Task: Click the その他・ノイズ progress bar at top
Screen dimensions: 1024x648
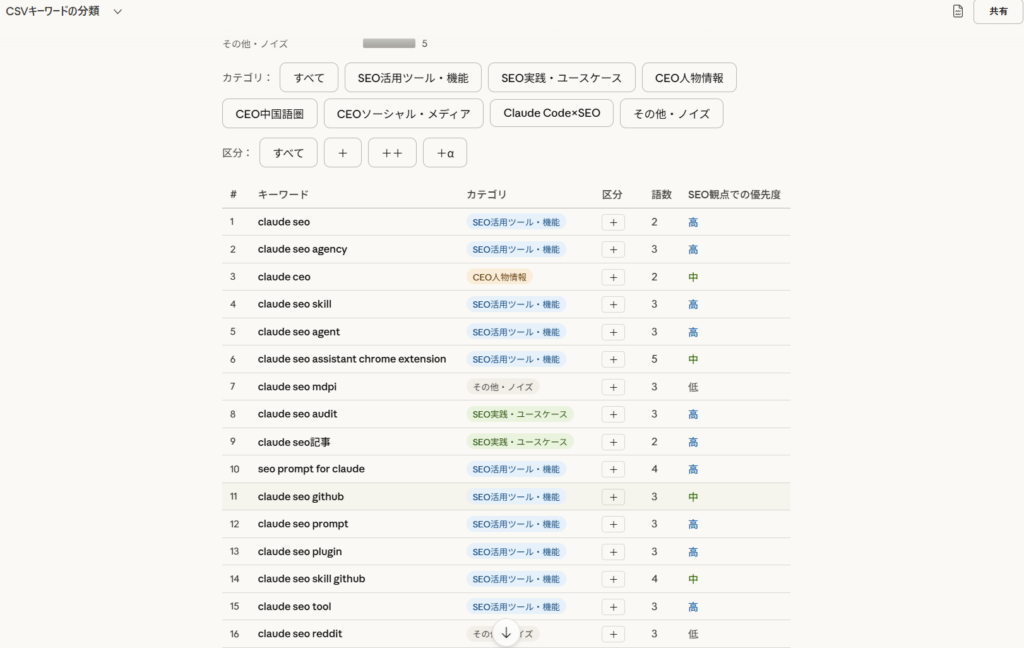Action: [x=388, y=43]
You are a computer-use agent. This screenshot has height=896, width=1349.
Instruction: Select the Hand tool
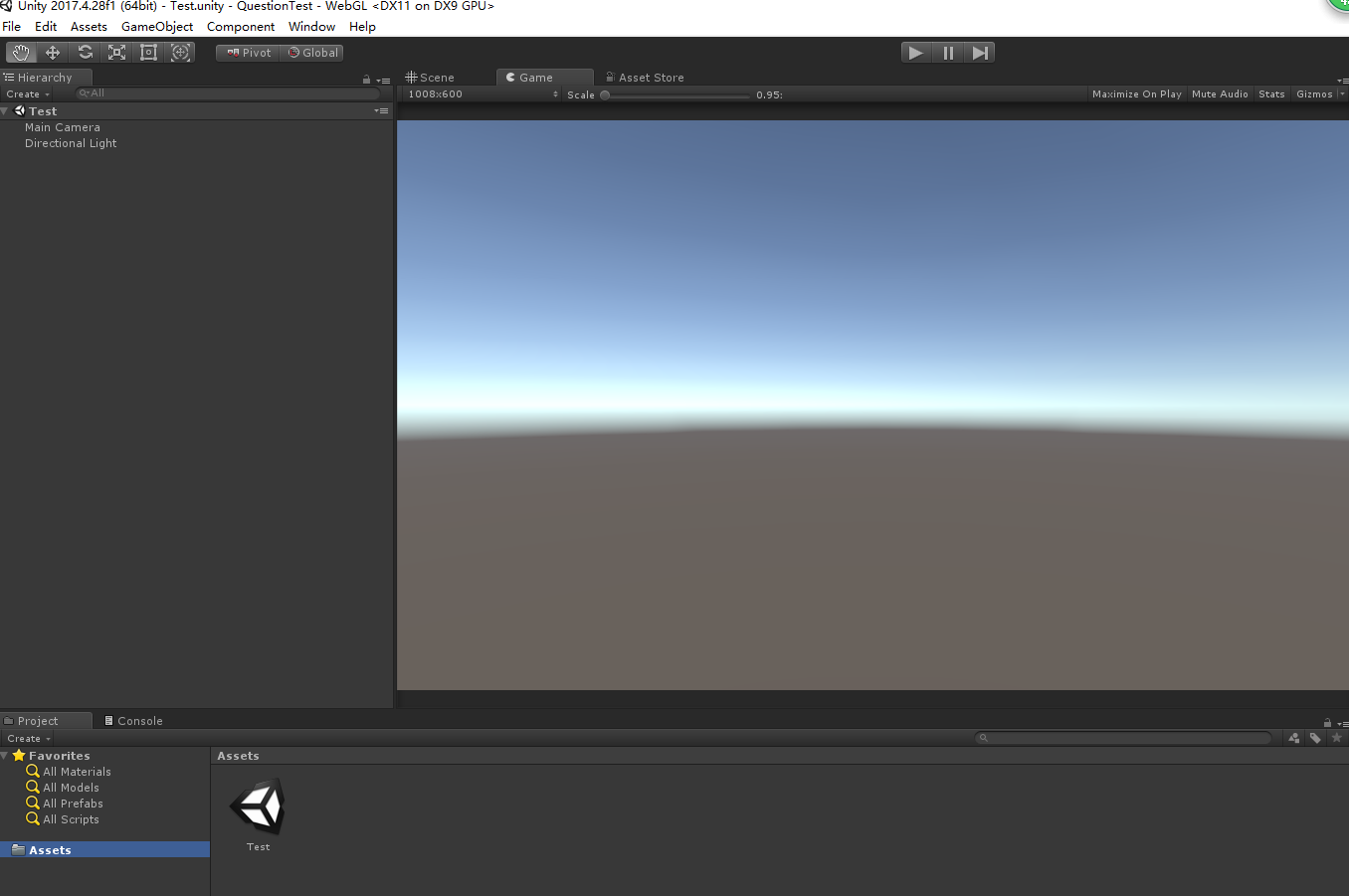pyautogui.click(x=20, y=52)
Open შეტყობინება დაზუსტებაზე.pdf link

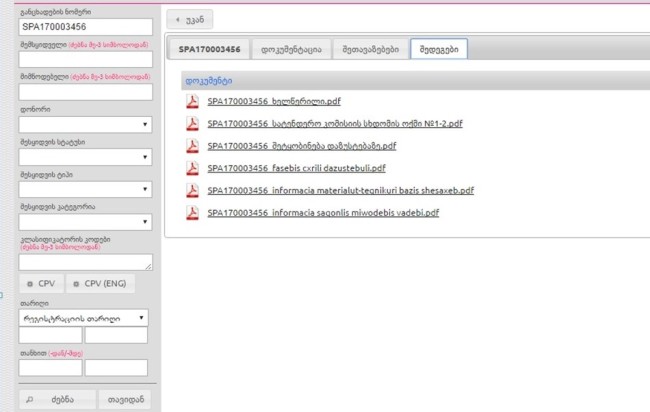[x=302, y=146]
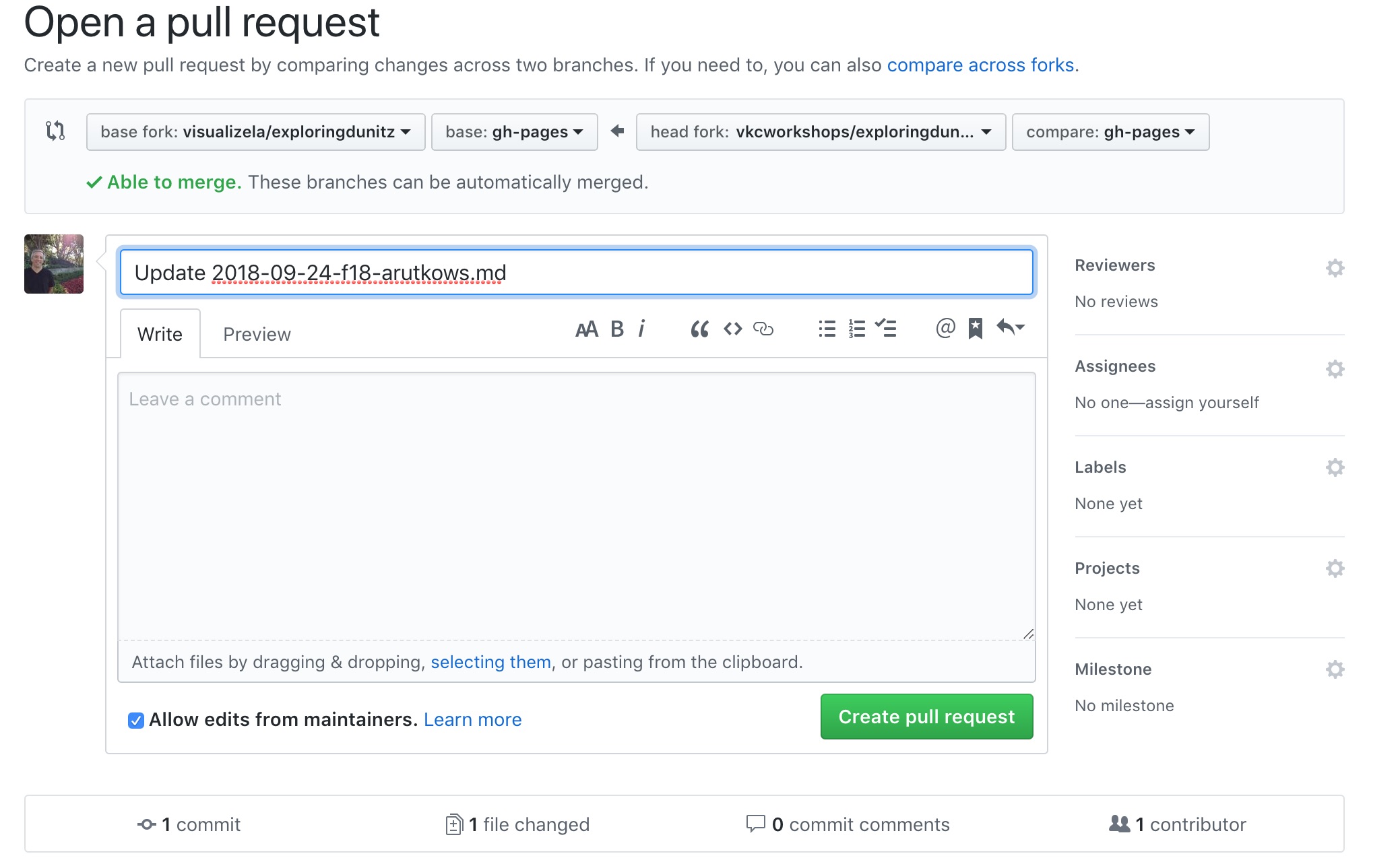The height and width of the screenshot is (862, 1400).
Task: Insert a quote using the toolbar icon
Action: tap(699, 329)
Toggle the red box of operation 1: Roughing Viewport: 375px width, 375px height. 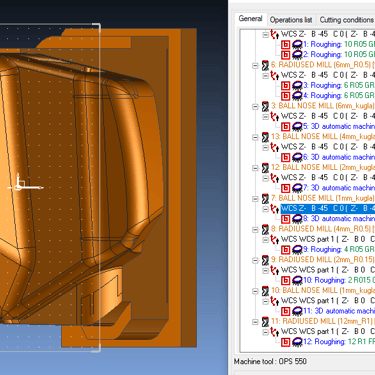[x=285, y=45]
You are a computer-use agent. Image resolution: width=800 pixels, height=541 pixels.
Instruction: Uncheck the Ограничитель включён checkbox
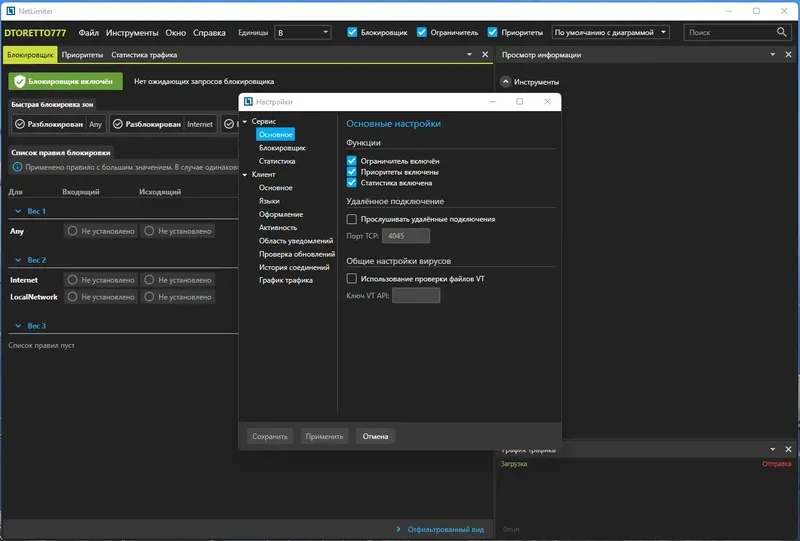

**What you should do**
How many lines in the material above contain the string "Task"? Case counts. Reply with the number alone.

**Written solution**
2